Despite the House of Lords Act removing many Conservative Peers, the Conservatives still held a plurality in that body, leading Blair to appoint additional peers; in 2004 alone he made 23 new appointments. This came after Conservative peers sometimes voted with crossbenchers and Liberal Democrat peers against Labour's proposed legislation. It was also due to poor attendance from the Labour Party's working peers. In 2005, Blair appointed 16 new life peers to the House of Lords, making Labour the strongest party in the House for the first time ever. These regular appointments of new peers on apparent favouritism was criticised by the Scottish National Party's Chief Whip, Pete Wishart, as a "typical Establishment fix".

===Other positions===
The accusations of cronyism also extended to a number of public appointments Blair made. In 2001, the public administration select committee held an inquiry into the claims that the government rewarded "Tony's Cronies". In 2002, there were also accusations of cronyism from the Conservatives and the Mayor of London, Ken Livingstone, when Labour gave Lord Hollick, a friend of Blair, the chairmanship of the Southbank Centre arts complex as a personal gift. Labour rejected this claim, saying that the appointment was not covered by the public appointments guidelines. The accusation of "Tony's Cronies" also extended to the European Union when Blair appointed Peter Mandelson as the UK's European Union Commissioner. This move was criticised by members of the Labour party, with Labour MP, Ian Davidson, saying that it was "... seen as arrogance by New Labour, bringing in a crony of the Prime Minister who is deeply unpopular in the Labour Party."

Raising the spectre of "Tony's Cronies" became a standard method of attacking Blair.
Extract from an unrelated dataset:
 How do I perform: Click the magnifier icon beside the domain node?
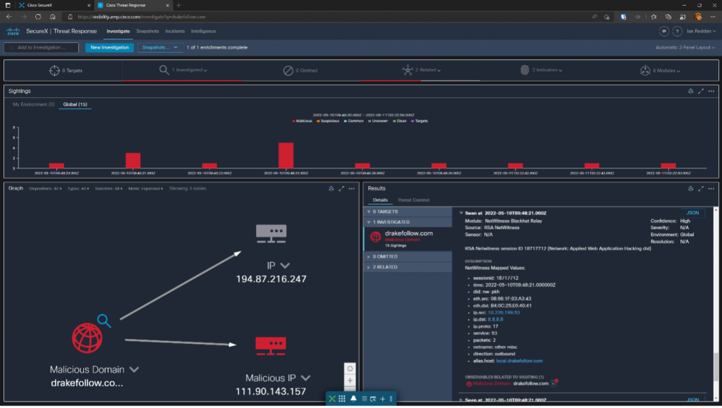click(104, 321)
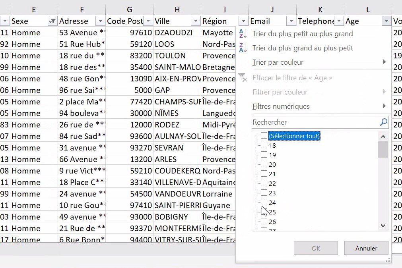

In 2007, Blair resigned and Gordon Brown took over the position of prime minister. Brown started to remove most of those who were seen as "Tony's Cronies" from the Cabinet. However, there were reports of Labour MPs trying to gain favour with Brown after he appointed his former press secretary, Ian Austin, as his Parliamentary Private Secretary.

==Legacy==
After Blair left office, people who had been given positions by Brown after he had become prime minister were referred to as "Brown-nosers". In 2010, when the Conservatives formed a new government in coalition with the Liberal Democrats following the 2010 general election, the new prime minister David Cameron faced similar accusations to Blair when he was perceived as rewarding with life peerages those who had assisted him. These people were referred to as "Dave's Faves", an intended allusion to "Tony's Cronies".